§ WHAT THIS TASK INVOLVES
Only a number is wanted: how many lines in the records below contain "picture"?

Stored entries:
——————

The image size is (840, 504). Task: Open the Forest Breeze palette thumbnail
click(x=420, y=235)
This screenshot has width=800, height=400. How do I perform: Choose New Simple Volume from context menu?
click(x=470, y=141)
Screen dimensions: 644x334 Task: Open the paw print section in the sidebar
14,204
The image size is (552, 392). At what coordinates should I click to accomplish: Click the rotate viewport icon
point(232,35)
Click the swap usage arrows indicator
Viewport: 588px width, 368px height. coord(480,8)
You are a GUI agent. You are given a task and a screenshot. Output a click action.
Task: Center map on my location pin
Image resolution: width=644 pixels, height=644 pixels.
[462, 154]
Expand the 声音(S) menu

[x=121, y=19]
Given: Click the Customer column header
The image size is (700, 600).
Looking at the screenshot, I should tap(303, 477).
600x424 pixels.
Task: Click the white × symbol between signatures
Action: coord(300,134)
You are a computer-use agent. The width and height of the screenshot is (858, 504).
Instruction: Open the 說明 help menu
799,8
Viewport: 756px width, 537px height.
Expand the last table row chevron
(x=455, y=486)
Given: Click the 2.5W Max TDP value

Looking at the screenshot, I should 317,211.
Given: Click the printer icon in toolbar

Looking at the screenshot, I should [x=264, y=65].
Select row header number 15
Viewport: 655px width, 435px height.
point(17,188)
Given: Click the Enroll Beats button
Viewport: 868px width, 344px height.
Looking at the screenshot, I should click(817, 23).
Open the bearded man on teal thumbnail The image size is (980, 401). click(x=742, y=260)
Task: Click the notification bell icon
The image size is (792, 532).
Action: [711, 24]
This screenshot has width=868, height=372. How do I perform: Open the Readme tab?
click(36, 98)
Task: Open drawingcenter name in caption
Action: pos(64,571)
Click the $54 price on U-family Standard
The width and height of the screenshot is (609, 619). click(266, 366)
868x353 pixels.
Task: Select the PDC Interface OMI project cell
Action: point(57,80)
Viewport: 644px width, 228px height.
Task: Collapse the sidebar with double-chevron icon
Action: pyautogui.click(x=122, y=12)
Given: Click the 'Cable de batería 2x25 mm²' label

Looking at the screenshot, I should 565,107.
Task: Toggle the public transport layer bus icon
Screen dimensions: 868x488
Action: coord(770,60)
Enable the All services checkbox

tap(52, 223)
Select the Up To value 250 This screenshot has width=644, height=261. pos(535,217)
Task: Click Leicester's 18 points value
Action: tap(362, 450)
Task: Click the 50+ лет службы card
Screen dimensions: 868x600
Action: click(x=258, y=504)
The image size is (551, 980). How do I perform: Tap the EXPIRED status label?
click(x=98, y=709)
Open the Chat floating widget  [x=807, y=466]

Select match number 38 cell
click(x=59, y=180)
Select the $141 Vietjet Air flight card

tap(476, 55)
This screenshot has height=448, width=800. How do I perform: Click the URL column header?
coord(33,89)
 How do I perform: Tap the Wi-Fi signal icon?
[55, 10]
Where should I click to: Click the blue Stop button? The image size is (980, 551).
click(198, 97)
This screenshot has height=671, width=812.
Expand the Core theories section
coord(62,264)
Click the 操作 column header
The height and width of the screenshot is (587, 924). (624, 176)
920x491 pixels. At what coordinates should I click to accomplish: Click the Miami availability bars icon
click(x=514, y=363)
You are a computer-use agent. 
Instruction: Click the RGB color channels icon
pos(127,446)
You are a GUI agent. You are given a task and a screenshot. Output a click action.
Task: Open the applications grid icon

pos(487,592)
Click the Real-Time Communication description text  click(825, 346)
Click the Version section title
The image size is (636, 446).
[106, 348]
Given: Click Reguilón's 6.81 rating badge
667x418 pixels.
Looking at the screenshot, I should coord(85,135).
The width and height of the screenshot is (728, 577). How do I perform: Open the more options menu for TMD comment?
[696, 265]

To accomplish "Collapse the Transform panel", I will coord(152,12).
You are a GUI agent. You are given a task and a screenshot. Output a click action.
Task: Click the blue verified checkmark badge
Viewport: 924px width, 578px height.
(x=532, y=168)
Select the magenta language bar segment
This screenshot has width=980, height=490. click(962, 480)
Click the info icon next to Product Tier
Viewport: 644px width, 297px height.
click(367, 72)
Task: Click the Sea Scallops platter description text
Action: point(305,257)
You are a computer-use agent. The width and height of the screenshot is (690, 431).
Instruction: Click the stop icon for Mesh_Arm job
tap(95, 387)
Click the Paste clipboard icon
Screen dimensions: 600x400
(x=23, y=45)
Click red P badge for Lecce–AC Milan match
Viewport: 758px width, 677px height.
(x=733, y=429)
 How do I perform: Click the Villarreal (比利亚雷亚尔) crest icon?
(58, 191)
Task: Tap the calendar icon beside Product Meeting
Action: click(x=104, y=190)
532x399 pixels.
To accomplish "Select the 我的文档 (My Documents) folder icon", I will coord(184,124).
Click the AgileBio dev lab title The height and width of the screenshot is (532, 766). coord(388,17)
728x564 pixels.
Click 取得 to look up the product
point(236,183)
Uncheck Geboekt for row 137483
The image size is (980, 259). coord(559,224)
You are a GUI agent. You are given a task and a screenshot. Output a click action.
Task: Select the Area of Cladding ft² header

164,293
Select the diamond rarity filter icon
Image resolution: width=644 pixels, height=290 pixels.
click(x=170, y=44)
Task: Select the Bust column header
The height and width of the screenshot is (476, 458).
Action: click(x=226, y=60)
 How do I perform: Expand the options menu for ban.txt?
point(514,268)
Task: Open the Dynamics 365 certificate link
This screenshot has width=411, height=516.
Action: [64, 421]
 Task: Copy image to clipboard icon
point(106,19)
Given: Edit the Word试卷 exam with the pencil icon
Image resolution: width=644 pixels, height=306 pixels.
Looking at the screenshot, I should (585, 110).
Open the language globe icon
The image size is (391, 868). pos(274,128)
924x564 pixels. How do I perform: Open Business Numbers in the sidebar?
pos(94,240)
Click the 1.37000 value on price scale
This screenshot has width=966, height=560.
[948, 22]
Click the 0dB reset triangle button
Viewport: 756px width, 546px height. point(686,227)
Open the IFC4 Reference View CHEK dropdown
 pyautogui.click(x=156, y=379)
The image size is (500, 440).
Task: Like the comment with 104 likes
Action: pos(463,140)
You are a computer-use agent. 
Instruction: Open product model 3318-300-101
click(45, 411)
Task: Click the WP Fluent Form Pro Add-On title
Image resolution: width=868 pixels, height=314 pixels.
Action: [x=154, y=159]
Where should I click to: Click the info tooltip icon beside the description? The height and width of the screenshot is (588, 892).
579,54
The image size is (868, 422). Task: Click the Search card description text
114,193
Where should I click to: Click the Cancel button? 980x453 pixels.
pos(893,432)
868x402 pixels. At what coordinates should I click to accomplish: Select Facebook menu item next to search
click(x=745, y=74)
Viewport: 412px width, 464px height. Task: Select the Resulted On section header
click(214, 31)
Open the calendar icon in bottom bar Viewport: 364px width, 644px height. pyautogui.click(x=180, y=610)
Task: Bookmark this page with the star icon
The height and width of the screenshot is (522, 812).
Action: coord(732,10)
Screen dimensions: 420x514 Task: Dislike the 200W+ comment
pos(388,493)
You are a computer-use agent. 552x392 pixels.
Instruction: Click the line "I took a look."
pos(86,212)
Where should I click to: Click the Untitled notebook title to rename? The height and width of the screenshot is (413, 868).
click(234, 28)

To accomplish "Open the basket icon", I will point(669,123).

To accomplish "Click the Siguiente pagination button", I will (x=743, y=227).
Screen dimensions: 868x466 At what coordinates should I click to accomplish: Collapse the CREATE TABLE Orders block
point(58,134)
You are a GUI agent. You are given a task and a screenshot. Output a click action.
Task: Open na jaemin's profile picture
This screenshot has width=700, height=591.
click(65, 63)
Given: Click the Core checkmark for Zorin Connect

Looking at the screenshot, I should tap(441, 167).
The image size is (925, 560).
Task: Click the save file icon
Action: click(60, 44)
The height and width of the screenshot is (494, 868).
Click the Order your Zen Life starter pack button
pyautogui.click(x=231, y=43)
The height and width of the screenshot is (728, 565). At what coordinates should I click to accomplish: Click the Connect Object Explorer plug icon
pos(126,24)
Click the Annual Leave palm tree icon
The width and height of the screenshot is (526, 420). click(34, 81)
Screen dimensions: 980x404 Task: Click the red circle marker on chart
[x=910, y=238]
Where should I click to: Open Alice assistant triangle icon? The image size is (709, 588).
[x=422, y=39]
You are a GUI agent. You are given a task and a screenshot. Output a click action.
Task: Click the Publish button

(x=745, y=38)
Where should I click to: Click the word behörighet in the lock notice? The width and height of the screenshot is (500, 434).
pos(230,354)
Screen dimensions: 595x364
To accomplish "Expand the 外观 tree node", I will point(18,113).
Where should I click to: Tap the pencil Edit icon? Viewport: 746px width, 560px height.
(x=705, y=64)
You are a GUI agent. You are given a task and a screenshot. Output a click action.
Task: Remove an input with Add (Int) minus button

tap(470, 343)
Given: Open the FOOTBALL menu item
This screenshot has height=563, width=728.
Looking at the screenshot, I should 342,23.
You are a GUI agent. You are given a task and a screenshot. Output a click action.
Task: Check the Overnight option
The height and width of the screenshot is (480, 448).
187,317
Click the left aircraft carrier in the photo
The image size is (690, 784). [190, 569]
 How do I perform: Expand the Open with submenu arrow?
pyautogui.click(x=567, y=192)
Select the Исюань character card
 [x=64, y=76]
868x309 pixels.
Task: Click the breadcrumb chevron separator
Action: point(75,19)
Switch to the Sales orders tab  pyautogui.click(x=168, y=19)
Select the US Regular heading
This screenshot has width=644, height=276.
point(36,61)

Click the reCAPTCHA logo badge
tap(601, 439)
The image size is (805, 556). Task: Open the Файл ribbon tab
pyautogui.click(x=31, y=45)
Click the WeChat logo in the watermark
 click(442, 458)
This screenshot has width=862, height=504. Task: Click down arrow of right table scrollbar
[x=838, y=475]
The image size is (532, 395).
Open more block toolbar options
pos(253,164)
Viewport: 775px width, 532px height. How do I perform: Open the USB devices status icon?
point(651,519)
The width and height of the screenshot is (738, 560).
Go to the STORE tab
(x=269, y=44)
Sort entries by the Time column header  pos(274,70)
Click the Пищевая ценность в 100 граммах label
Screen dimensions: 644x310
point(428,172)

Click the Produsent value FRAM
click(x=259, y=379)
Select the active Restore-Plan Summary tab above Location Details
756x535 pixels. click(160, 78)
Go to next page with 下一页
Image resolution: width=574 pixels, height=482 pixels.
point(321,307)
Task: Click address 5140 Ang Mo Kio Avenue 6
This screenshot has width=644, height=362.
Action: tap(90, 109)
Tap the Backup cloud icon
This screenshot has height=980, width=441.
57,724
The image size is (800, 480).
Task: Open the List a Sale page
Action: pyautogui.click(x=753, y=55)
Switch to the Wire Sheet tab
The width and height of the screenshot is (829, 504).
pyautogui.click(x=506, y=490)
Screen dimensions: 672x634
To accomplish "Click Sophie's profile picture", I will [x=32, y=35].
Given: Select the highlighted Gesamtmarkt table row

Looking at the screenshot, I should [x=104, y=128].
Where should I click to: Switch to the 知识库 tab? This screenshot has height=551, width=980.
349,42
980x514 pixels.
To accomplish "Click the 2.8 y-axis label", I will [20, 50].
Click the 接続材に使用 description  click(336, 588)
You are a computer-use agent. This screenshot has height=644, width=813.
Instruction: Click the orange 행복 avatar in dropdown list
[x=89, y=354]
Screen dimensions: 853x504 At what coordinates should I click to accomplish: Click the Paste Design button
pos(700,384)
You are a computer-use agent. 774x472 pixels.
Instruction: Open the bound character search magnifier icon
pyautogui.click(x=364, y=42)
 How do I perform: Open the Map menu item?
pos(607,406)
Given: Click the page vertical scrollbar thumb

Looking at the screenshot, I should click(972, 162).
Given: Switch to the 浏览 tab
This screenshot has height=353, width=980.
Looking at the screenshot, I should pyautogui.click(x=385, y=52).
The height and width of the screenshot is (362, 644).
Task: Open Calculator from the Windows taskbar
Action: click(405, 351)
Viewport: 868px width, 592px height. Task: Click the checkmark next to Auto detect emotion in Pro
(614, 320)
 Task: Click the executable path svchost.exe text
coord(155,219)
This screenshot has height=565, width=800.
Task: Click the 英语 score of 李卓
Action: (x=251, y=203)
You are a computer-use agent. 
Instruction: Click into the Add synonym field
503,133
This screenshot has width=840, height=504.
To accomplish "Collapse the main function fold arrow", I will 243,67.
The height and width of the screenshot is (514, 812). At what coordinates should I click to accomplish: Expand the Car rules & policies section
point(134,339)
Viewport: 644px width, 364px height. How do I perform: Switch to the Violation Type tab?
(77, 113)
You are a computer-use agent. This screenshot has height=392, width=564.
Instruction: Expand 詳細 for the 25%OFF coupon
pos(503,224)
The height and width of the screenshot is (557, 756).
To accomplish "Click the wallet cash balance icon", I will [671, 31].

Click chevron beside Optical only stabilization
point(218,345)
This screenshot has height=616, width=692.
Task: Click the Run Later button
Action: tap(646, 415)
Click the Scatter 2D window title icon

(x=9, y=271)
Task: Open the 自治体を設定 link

——————

§ WRITTEN SOLUTION
2